Chapitre 4 : déjeuner avec Yoris

94 12 18
                                    

Comme le dit le dicton, faut jamais espérer le meilleur quand tu sais que le pire va arriver.

Autant Cyriel m'avait fait voyager dans les enseignes de luxe, autant là...

Je me retrouve littéralement au centre de distribution de nourriture pour les sans-abris de la ville. Un immense complexe pouvant accueillir 900 personnes, avec chambres individuelles, douches collectives et repas gratuits. Tous les jours de l'année.

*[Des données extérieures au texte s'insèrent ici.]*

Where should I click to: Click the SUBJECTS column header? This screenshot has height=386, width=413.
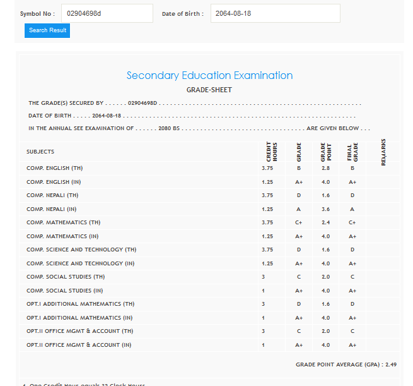click(x=40, y=152)
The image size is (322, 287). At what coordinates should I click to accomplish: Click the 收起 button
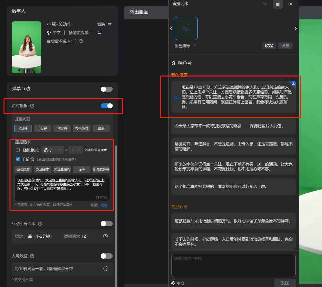tap(269, 46)
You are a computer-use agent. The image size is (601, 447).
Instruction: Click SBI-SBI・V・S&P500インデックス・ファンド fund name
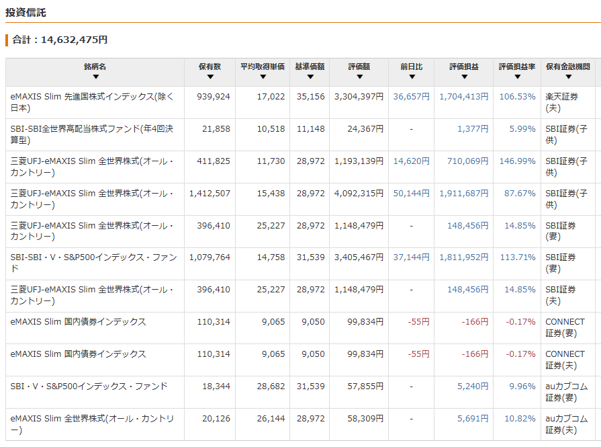[93, 263]
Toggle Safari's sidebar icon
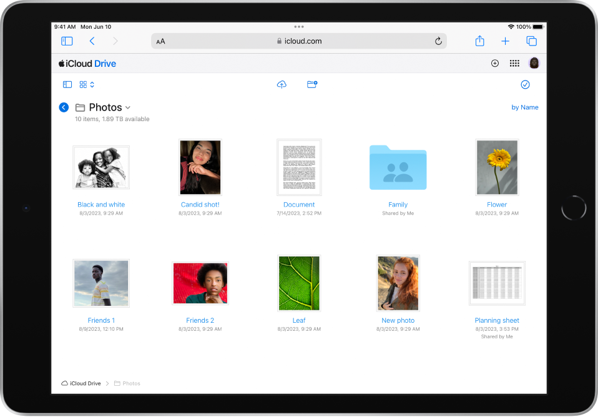This screenshot has height=417, width=598. coord(67,41)
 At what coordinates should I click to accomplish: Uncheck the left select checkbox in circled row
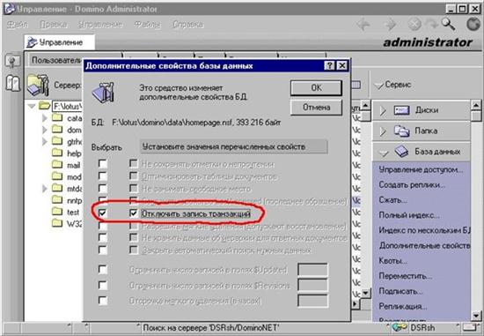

Je ne comprends pas bien ce que je fous là. Je me demande même si je ne me suis pas trompé d'endroit.

Malheureusement, j'aperçois Yoris au loin, me faire signe de le rejoindre derrière ce qui semble un comptoir.

Il ne m'adresse pas un seul mot à part un « bonjour » très sommaire. Il se contente de servir des assiettes aux demandeurs. Pourtant, derrière son air fermé, il a l'air de prendre sa tâche très au sérieux.

Je l'imite, tant bien que mal, n'ayant reçu aucune indication sur les quantités à servir.

Malgré moi, je finis par perdre patience au bout d'un moment qui me sembla être une éternité.

— Bon et sinon, c'est quoi le plan ? Me faire rester debout pendant des heures ?

— Si ça ne vous plait pas, vous êtes libre de partir.

— Attends je crois que t'as pas très bien compris le principe, on était censés déjeuner ensemble, pas servir le déjeuner !

— Pour un avocat qui défend les malheureux, je vous trouve peu enclin à aider et excessivement de mauvaise foi.

— D'accord, on clash gratuitement, j'ai noté. Je suis peut-être de mauvaise foi mais moi, au moins, je pête pas plus haut que mon cul !

Et merde. J'ai tellement parlé fort que tous les sans-abris autour de nous me regarde comme si j'étais un fou sorti de l'asile. Ça ne me ressemble pas de m'énerver aussi vite. D'habitude il me faut un peu plus de temps que ça. Il m'agace lui aussi avec ses grands airs de monsieur je suis parfait ! Qu'est-ce que je lui trouve à lui pour l'instant ? Rien du tout !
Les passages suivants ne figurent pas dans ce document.